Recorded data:
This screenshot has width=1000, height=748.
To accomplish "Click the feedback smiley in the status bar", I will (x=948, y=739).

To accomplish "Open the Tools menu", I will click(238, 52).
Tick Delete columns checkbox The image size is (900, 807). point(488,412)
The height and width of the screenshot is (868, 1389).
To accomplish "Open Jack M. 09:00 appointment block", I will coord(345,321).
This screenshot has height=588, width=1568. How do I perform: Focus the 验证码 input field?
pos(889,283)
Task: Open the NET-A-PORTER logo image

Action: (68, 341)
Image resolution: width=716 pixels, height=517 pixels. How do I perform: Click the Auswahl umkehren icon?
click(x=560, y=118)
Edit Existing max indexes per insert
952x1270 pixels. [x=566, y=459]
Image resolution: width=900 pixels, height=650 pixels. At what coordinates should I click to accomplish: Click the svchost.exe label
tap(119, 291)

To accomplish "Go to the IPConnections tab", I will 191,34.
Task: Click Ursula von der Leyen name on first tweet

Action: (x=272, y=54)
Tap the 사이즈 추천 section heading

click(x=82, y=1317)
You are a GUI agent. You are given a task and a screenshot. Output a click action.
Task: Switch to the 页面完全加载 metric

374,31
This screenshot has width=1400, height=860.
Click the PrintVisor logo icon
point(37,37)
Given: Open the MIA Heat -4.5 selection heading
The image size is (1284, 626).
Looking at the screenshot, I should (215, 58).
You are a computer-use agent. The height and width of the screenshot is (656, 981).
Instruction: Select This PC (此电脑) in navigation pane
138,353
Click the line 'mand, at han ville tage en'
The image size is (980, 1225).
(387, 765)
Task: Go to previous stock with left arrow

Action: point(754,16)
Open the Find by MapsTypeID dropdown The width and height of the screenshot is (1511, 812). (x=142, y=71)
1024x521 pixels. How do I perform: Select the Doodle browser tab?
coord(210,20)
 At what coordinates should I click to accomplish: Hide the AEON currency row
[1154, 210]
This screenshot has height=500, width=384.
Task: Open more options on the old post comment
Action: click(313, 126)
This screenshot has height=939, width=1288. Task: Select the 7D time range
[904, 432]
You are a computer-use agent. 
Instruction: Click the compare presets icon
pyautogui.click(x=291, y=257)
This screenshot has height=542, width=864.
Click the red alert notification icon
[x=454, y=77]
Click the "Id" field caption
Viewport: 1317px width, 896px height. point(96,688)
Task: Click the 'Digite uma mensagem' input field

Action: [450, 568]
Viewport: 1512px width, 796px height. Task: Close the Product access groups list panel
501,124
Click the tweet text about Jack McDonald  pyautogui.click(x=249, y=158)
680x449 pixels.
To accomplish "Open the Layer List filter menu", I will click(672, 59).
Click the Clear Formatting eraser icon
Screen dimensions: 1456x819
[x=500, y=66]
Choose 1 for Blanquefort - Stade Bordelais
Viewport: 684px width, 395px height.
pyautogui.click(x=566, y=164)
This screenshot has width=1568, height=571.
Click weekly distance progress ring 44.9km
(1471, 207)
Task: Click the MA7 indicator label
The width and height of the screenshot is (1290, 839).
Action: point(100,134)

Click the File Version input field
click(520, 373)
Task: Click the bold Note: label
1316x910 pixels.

## GOAL OF THE EXERCISE
Check every line of the records above for the string "menu". Copy those that hold it.

## RESULT FOR THIS EXERCISE
To accomplish "Open the Tools menu", I will click(238, 52).
To accomplish "Open the Layer List filter menu", I will click(672, 59).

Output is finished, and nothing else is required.